Each line of the entries below that holds "coordinates" is needed, copied in full.

>>>

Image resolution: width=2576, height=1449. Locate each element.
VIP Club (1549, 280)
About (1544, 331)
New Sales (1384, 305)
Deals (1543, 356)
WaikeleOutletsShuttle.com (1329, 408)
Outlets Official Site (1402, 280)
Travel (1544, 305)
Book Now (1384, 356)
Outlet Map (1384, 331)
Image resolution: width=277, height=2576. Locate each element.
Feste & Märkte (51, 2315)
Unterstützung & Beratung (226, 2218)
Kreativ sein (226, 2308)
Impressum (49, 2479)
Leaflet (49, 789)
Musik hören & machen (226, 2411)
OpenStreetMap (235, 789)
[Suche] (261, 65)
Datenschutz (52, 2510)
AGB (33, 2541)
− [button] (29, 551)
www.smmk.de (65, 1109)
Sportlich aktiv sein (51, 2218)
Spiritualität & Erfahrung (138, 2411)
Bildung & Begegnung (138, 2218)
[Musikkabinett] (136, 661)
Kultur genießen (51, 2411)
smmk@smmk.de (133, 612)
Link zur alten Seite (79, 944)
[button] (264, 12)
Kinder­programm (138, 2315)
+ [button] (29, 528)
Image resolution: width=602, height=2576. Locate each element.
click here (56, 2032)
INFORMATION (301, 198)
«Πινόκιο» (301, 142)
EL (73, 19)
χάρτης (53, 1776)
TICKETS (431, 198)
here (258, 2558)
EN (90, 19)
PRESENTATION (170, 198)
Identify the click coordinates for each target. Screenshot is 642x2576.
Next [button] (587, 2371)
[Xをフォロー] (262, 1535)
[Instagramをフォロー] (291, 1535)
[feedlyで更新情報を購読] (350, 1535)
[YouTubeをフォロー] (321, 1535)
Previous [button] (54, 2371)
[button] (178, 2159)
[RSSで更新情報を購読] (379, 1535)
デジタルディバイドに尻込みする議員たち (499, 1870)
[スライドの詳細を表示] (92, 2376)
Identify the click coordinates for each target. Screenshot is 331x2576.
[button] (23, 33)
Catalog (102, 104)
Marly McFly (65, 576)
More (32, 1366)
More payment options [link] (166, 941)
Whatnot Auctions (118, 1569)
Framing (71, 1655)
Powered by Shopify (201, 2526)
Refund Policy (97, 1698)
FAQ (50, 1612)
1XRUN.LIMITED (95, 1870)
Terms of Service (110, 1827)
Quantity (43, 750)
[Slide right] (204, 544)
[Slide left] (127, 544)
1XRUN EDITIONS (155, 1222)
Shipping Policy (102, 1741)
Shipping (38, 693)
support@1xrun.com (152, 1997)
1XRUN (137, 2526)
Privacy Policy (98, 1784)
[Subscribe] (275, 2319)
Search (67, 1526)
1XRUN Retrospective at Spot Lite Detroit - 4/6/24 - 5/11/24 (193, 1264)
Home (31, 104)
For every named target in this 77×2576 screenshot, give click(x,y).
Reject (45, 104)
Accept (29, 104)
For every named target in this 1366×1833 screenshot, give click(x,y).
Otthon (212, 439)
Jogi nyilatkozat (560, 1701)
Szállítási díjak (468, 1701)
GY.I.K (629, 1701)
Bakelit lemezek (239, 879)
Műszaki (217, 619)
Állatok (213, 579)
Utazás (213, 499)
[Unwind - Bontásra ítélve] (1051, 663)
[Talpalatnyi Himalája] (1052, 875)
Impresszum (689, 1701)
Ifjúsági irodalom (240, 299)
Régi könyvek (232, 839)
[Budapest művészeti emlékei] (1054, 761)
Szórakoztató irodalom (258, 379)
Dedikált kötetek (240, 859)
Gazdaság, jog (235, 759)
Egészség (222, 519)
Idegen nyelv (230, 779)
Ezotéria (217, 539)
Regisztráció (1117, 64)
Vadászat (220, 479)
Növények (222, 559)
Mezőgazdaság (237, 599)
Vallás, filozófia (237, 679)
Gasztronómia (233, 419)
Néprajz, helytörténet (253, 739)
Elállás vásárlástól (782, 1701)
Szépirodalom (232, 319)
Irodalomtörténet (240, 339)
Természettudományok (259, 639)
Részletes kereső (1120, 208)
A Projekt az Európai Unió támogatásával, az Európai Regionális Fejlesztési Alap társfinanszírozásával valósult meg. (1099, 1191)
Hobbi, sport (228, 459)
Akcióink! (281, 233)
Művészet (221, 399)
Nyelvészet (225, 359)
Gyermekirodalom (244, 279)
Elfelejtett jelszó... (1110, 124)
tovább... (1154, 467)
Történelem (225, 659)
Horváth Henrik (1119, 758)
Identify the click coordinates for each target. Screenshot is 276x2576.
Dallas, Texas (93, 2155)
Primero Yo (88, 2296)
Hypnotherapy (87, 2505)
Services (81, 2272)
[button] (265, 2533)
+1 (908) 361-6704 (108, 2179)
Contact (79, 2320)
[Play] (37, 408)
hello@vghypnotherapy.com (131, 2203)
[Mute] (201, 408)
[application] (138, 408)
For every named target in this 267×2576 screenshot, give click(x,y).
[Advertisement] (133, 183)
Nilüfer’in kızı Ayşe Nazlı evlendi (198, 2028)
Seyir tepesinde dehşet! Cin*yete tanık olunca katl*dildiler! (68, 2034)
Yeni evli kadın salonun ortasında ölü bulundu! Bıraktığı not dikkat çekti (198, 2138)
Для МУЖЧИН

<<<

#### RESPONSE TO THIS EXERCISE:
Identify the click coordinates for each target. Screenshot is 642x2576.
Identify the click coordinates for each target. Screenshot is 331x2576.
Identify the click coordinates for each target. Screenshot is 276x2576.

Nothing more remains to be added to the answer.